Братьев-Богов он больше никогда не упоминал. Я и то иногда забывалась — ведь человеческая речь изобилует оборотами, где есть что-то про них! Но от Каруна я больше слова о них не слышала. Никогда.

Сделав крюк по направлению к Дорхе, мы снова углубились в какие-то просёлки. Погоня была, напоминала я себе, только шла она пока не там. Мы опережали их — но насколько? этого никто из нас не знал. Пока — ну кто мог заподозрить, что мятежная парочка «Карун и Санда» ринется на Плоскогорье? Что там делать нормальному аллонга? Вообще нормальному человеку — на холодных бескрайних пустошах, где ничего полезного не растёт и почти нет питьевой воды? Я без шуток оказалось козырной фишкой в рукаве.

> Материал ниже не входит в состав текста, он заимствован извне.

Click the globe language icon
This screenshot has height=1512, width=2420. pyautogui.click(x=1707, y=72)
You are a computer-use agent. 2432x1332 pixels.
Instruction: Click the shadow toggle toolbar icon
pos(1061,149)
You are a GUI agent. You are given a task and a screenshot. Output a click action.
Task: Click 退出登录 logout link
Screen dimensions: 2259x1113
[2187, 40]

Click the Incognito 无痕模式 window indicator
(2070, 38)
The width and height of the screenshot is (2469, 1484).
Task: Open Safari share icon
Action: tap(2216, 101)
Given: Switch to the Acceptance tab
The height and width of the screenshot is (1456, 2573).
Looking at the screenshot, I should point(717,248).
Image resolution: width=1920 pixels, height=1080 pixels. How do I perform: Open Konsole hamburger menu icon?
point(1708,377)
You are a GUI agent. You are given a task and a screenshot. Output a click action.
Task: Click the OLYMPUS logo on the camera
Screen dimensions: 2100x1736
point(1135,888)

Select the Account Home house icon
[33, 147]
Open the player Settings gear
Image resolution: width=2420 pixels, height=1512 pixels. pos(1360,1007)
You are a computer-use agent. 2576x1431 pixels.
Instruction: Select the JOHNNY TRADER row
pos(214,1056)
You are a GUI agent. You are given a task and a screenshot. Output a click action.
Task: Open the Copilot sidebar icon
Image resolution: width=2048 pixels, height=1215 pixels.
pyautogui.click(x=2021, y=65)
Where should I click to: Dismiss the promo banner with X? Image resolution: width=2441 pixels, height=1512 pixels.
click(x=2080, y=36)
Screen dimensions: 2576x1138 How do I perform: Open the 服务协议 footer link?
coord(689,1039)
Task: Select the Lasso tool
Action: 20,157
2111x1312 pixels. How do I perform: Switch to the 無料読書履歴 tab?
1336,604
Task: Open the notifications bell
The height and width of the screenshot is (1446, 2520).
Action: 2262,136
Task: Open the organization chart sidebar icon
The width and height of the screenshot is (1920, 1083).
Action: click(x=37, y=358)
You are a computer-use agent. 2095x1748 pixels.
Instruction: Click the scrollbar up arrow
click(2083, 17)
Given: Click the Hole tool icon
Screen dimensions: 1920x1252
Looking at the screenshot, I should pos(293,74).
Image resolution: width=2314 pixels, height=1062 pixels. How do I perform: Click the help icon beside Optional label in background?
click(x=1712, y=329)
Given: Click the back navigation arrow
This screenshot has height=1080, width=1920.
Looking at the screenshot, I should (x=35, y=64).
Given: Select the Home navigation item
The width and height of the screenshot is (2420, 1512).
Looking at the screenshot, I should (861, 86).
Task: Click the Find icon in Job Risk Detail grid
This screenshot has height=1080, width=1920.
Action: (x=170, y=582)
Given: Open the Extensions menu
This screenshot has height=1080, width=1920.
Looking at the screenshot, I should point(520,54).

Пока они не сломают Тайка.

Если меня и мучала совесть, то делала она это очень слабо. Я только злилась.

На третий день после Селлии и четвёртый — после побега (мы ехали где-то поблизости от верховий Лешей, по трассе на Дитру) я проснулась от чего-то неясно-тревожного. Мобиль остановился и было пронзительно тихо.

— Рыжая. Помоги мне, пожалуйста.

Казалось, он боится повысить голос, чтобы не упасть в обморок.

— Карун?!

— Я ног не чувствую, — очень спокойно сказал он. Слишком спокойно.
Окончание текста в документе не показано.